Nous y revoilà… Les défenseurs des « Gaulois à la sauce Alésia » ont encore frappé. Ce 24 avril 2018 (c’est déjà ancien), j’ai regardé l’émission télé sur nos « ancêtres » rabâchés jusqu’à plus soif par la presse spécialisée. Selon ces gredins inconscients, le vin ne serait apparu en « France » qu’avec les puants légionnaires de Jules César agitant leur crocodile au vexillum. Il y a là de quoi faire faire des cauchemars à de jeunes esprits comme ce serait le cas chez mon ami et néanmoins confrère Raphno.

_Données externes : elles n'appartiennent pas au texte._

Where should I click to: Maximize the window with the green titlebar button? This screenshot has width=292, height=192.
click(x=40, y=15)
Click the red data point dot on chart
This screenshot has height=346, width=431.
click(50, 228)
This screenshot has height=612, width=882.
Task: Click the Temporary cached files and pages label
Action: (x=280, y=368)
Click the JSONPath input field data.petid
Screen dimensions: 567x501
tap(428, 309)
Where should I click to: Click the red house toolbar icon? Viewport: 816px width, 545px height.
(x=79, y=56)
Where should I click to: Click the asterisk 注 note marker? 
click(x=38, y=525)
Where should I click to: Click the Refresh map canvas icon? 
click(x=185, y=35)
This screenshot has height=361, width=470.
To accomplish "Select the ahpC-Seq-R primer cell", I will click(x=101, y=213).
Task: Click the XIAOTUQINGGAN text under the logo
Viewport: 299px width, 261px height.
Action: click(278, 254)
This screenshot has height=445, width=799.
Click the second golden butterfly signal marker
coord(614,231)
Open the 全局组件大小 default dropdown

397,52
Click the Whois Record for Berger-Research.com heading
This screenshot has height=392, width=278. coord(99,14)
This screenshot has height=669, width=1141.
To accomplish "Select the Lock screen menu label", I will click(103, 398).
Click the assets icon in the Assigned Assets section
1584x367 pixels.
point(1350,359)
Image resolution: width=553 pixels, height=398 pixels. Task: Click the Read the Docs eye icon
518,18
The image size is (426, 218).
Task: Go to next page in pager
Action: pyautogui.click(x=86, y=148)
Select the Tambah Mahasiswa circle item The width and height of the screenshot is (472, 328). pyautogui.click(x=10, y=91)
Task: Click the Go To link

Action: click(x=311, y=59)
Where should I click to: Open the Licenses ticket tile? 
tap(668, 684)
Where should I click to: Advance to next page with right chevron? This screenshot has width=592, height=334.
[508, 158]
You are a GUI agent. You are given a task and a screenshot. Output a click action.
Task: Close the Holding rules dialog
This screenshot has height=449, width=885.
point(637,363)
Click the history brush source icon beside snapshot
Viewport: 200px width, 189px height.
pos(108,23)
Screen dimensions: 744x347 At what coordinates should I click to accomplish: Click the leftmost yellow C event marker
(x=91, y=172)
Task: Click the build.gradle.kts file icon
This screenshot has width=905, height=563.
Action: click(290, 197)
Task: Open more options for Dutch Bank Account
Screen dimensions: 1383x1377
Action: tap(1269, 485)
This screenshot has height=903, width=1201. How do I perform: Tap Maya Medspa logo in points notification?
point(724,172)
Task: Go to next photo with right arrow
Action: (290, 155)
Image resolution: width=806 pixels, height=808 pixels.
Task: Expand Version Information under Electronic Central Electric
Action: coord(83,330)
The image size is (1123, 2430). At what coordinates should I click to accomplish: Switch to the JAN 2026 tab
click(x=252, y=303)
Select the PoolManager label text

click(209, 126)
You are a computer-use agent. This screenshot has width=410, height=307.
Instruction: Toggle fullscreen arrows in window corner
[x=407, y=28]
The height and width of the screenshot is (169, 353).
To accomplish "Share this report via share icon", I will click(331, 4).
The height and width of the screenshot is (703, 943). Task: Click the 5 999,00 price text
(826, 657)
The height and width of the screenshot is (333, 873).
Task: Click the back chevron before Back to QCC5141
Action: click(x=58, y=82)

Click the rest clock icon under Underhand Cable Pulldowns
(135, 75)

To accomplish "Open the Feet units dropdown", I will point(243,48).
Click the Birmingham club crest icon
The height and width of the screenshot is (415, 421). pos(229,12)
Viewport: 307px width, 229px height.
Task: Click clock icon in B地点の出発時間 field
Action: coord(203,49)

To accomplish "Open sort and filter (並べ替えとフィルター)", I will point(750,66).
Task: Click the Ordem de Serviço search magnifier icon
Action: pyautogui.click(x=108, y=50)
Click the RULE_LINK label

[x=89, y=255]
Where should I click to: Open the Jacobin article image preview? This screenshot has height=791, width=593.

Ayant l’âge d’être son grand-père, souffrez que je vous fasse part de cette partie de mes études qui est bien oubliée aujourd’hui. Jusqu’à une date récente, par fainéantise et admiration,  j’en étais resté à Roger Dion, éminent géographe, auteur d’un ouvrage fondamental qui n’a été remis en cause qu’à la fin du XXe siècle ou au tout début des années 2000, et encore avec précaution. Il y avait aussi Raymond Dumay, noble auteur bourguignon qui s’éteignit l’année d’avant le nouveau siècle après avoir parcouru les vignobles de France sur sa motocyclette Terrot (son « Pégazou ») et rapporté une oeuvre considérable. Il annonçait aussi « la mort du vin », en un troublant écrit prémonitoire. Tout ce travail oenologique ancien aurait pu disparaître des radars de la connaissance avec la parution du numéro 58 de la revue d’archéologie « Gallia », désormais impossible à trouver car « indisponible ». Ce ne fut pas le cas… On était en 2001, au siècle-prenant. Une poignée de chercheurs (du CNRS en majorité) s’en allèrent chercher des poux à ce story telling poussiéreux qui fixait, depuis Napoléon III, Alésia à Alise en Côte d’Or. Et faisait du vin « gaulois » une invention romaine !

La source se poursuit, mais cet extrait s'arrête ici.